Colony Brands, Inc. (formerly, The Swiss Colony, Inc.) is a mail-order and online retail company known for its cheese, sausage, chocolate, fruitcakes, and other food products. The company also features extensive offerings in furniture, home decor, apparel, entertainment products, and electronics. It is one of the largest direct marketers in the United States.

==History==
The company was founded in 1926 in Monroe, Wisconsin, a town with a strong concentration of Swiss immigrants and a storied history of cheese production. Ray Kubly, then a senior at the University of Wisconsin–Madison, completed a project for one of his classes by analyzing the business case for selling Green County cheese via mail order. Following graduation, Ray decided to pursue the venture and commenced operations from his family's basement. In the first year of operation, only 50 orders of cheese were shipped. The company grew steadily over time and attracted regional and national recognition. Sausage as well as bakery products and confections were added to the company's offerings. The company made its first entry into non-food merchandising in 1982.

Colony Brands, Inc. and its affiliated companies now employ more than 4,500 people. Approximately 50% of these individuals work on a temporary basis during peak operations in fall and holiday seasons.

In recognition of its strong roots in southern Wisconsin, the company sponsors the Swiss Colony Cheese Days Parade in Green County, Wisconsin, every September in even numbered years.

The company changed its name from The Swiss Colony, Inc. to Colony Brands, Inc. on June 1, 2010, in an effort to "better reflect its position as a parent company for our extensive portfolio of food and non-food catalogs, internet and subsidiaries."

On June 16, 2023, Colony Brands acquired some of AmeriMark's assets, adding 12 additional brands to Colony Brands.

==Brands==
In addition to its namesake Swiss Colony brand, Colony Brands, Inc. operates catalog businesses under numerous names.
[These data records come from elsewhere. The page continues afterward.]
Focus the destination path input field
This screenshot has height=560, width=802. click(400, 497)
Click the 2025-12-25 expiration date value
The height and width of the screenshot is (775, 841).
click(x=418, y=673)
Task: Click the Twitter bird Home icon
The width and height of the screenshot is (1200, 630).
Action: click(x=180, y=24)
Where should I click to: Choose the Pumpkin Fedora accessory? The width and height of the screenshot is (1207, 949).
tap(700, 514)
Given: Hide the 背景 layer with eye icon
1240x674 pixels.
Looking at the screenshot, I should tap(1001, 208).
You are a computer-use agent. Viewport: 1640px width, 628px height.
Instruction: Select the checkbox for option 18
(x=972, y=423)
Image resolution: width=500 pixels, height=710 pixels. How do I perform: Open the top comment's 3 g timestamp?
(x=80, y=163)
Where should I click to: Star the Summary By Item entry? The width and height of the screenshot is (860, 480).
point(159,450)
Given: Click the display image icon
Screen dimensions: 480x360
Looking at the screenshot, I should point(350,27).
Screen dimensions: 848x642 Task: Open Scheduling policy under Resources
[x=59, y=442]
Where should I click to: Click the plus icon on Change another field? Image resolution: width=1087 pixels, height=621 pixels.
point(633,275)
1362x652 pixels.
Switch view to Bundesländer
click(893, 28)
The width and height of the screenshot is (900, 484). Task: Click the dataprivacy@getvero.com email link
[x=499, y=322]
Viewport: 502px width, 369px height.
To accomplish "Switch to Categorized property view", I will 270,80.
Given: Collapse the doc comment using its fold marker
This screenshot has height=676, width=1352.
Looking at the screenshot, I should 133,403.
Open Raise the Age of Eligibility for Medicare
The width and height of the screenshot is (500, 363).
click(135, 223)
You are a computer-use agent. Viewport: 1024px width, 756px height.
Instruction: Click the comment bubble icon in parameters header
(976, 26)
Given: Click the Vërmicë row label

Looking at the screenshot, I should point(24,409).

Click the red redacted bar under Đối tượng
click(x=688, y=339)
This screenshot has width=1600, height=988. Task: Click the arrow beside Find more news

In August 2008, a Swiss Colony subsidiary purchased the assets of bankrupt retailer Direct Marketing Services Inc., giving Swiss Colony control of DMSI's direct-mail brands:
- Montgomery Ward (general merchandise)
- AmeriMark Direct (general merchandise)
- Charles Keath (home decor)
- Home Visions (bedding, furniture, home décor)

Colony Brands owns many different catalog companies, including Ashro, Montgomery Ward, AmeriMark, The Swiss Colony, Wisconsin Cheeseman, Midnight Velvet, Ginny's, Monroe and Main, Country Door, Tender Filet, and Seventh Avenue, the latter of which is considered their flagship catalog.

Colony Brands, Inc. also maintains a controlling interest in Janesville, Wisconsin-based SC Aviation, Inc., a provider of aircraft charter and management services.

==Facilities==
Colony Brands, Inc. has been headquartered in Monroe, Wisconsin, since its inception and concentrates its operations in the upper midwest US. Primary facilities are located in:
- Monroe, Wisconsin - Corporate headquarters; SC Data Center, Inc.; Integrated Marketing Solutions, Inc.; DM Services, Inc.; Green County Foods, Inc.; SC Global Sourcing, Inc.
- Madison, Wisconsin
- Sun Prairie, Wisconsin
- Janesville, Wisconsin - SC Aviation, Inc.
- Westmont, Illinois
- Clinton, Iowa
- Davenport, Iowa
- Peosta, Iowa - Colony Brands, Inc. (order fulfillment)
- Hannibal, Missouri - SC Data Center, Inc. (customer service and order taking - closed 5/31/23)

During the 1960s and 1970s, The Swiss Colony became known for a network of retail stores in shopping malls throughout the US, growing to more than 225 locations. The company made a strategic decision to end these operations in the early 1980s, to focus on catalog operations. This was due to an economic downturn and the high cost of space in suitable shopping centers. The company maintains outlet stores in Monroe, Wisconsin, and Davenport, Iowa.

==Leadership==
Pat Kubly assumed leadership of the company from his father, founder Ray Kubly, in 1969. He currently serves as chairman of the board. Colony Brands, Inc. president Bob Erb is in charge of day-to-day operations. Ray Kubly's grandson, Ryan Kubly, is the director of strategic planning.